A Poetry Love-In: The Poetry In Voice Recitation Finals
Someone, I think it was Robert Bly, said you feel a good poem all along your body, which probably explains the goose bumps I got when I attended the Poetry In Voice/Les voix de la poésie recitation finals on April 12. There was a lot of good poetry.
Poetry In Voice is the latest brainchild of Scott Griffin, who’s already proved his dedication to poetry and its development and appreciation with the Griffin Prize. This time he’s focused not on poets but on high school students. The idea was simple, as he explained to the packed house at the Young Centre for the Performing Arts, “Memorization is as close as you can get to a poem without having written it.” Memorization and then the recitation of it demands close attention to the poem, an understanding of meaning, intent and beauty.
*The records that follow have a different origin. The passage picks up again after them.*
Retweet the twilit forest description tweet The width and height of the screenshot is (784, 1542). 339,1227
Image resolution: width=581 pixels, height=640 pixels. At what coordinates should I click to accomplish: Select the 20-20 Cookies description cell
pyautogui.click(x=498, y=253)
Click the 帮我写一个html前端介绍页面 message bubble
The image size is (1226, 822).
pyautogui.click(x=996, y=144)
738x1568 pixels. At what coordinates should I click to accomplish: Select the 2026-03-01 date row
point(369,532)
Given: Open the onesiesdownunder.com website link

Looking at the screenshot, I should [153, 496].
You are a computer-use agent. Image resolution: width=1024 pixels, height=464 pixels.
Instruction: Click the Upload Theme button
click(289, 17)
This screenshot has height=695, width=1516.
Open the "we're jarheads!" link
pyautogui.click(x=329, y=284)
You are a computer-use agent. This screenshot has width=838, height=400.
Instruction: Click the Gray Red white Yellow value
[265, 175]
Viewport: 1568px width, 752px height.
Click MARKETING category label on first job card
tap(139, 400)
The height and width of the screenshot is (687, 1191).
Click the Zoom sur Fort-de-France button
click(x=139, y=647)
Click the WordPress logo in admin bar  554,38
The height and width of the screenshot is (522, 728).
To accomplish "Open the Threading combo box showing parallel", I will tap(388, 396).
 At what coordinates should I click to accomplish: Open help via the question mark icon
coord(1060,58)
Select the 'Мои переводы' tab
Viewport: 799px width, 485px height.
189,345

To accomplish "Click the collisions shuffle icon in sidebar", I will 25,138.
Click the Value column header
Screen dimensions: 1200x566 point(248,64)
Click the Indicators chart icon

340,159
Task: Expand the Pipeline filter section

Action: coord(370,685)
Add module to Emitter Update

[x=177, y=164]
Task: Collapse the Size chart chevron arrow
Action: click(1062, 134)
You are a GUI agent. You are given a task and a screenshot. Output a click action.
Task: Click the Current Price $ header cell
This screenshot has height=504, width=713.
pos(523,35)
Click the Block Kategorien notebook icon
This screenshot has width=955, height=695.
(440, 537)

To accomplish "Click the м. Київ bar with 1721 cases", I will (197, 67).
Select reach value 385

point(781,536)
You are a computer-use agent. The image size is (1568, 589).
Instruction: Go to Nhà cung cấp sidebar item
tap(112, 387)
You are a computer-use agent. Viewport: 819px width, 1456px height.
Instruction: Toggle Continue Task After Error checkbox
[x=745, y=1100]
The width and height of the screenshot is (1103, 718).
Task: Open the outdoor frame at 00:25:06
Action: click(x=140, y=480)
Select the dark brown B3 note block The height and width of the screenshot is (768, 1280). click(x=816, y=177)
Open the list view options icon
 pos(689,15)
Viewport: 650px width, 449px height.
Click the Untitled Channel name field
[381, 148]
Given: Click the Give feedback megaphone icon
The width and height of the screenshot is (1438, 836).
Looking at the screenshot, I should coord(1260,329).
The 12 finalists, from all over Ontario, certainly showed that understanding. The rules were simple, Albert Schultz, the host for the competition explained: the contestants would each recite one poem in the first round, a second in the next and then the top three would face off with one last poem. They were judged on multitude of complex criteria including their accuracy, their evidence of understanding, the poem’s level of difficulty and their overall performance. And the stakes were high — $10,000 in prizes; $5,000 going to the first prize winner along with a significant amount to their school for library books, a portion of which was ear-marked for poetry.
All that would be difficult enough, but they were doing it in front of a seriously intimidating sold-out crowd that included not only friends and teachers but poets, writers, publishers and the likes of Dennis Lee, Robert Lalonde, Margaret Atwood and of course, Scott and Krystyne Griffin.
Except the whole thing was clearly a poetry love-in, and the audience couldn’t have been more supportive of the teenagers on stage. The crowd was quick to applaud loudly, hoot and holler and got to their feet more than once in a standing ovation. There were sighs and laughter when people recognized lines from familiar poems that maybe they had once upon a time also known.
The poems were classics, drawn from an online anthology in both English and French. Each student was required to have three poems ready to go, but a couple of them hadn’t stopped there.
“I’ve been working on these poems for a couple of weeks,” said Victoria Campbell, a Grade 11 Student at Toronto French School who recited Emile Verhaeren’s ‘Le Moulin’ and Sandburg’s ‘I am the People, the Mob.’ “I used different poems at the previous level.”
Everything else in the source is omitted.